If there is a Supreme Court appointment this summer….
on Jan 24, 2009 at 2:39 pm
Before the election, I wrote two posts (here and here) on likely Democratic nominees to the Supreme Court. It seems an appropriate time for an update. For example, despite my earlier predictions, Elliot Spitzer’s odds now seem lower, and President Obama is unlikely to appoint himself.
Equally important, we can learn something from the President’s initial appointments to other jobs in the government. In my opinion, they seem pragmatic and focused on objective qualifications (including academic appointments) and tend less than did those of Clinton and Bush 43 towards friends of the President. The appointments to date have also involved few totally out of the box and unexpected choices. The appointments have been diverse, but the choices don’t seem race and gender driven.
We also have the benefit of the President’s specific appointment of Elena Kagan to be SG, which elevates her prospects considerably.
In my opinion, if there is an appointment this summer — which principally means that some otherwise serious candidates will not yet have had the time to be appointed to a court of appeals and develop experience there — there are three reasonably clear front runners, and one dark horse candidate. All are women, for the simple reason that there is only one woman on the Court now and I cannot imagine that the President will conclude that he cannot find a highly qualified female nominee.
The three obvious candidates are Elena Kagan (SG), Sonia Sotomayor (CA2), and Diane Wood (CA7). The sleeper candidate is Michigan Governor Jennifer Granholm.
All four were born between 1950 and 1960. Diane Wood is the most respected as a judge. But she is the oldest (born 1950), and as a consequence a seat this summer would likely be her one shot. Kagan and Granholm have the advantage of being the youngest (born in 1960 and 1959, respectively). Granholm has experience dealing with legislatures and actually representing people, as well as law enforcement experience as the state’s attorney general. Sonia Sotomayor has the advantage that she would be the first Hispanic nominee to the Court; she also served as a trial judge. She and Judge Wood have the longest written track record, but not one that would present any obstacle to confirmation with this Senate.
Because each has advantages and none knows the President particularly well (though Kagan knows him a little and will now be exposed to him more), I think it would be silly speculation to say that anyone on this list is substantially more likely than the others. Assuming (as is very likely) that each comes through the vetting process fine, the choice will likely depend very much on the interview process.

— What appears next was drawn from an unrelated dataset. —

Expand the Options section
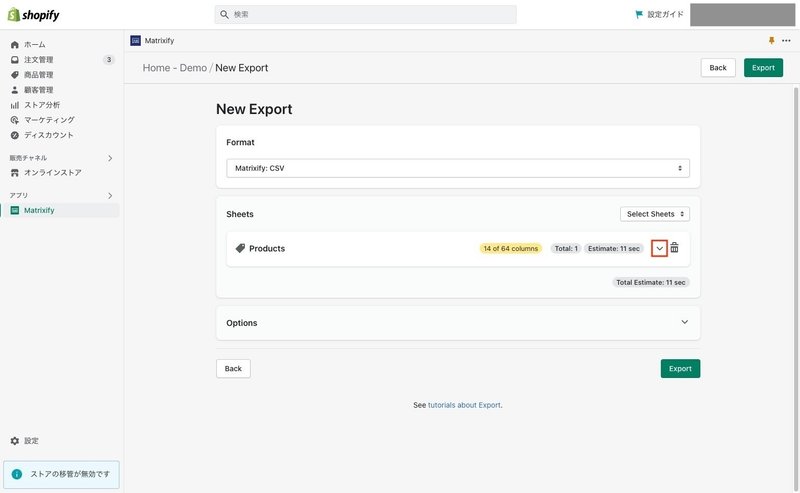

We can also infer from the list what will happen to the Court after the next appointment. The retirement would almost certainly be a member of the Court’s left — Justice Stevens or Justice Souter. (Justice Ginsburg has made her intention to stay clear.) None of the likely replacements would reshape the Court in the slightest, including by laying the foundation for a shift in jurisprudence through dissenting opinions. None is a visionary and committed progressive. Each is on the left, but none is regarded as a classic liberal in the Warren-Court mold. Their ideology is more likely to resemble Souter, Ginsburg and Breyer on the left or Kennedy or O’Connor on the right; not Marshall or Brennan.
Of course, my conclusions about the direction of the Court have a real question-begging quality. I offer a list of people without a strong liberal worldview and conclude ipso facto that the Court won’t change. The President could appoint different and still highly qualified nominees, assuming a willing Senate. Someone like Pam Karlan (Stanford Law School) comes to mind, or a young version of Rosemary Barkett (CA11). So, I’m actually working from the (disputable) premise that the President’s apparent pragmatism will put bounds on the ideology of possible Supreme Court nominees. We shall see.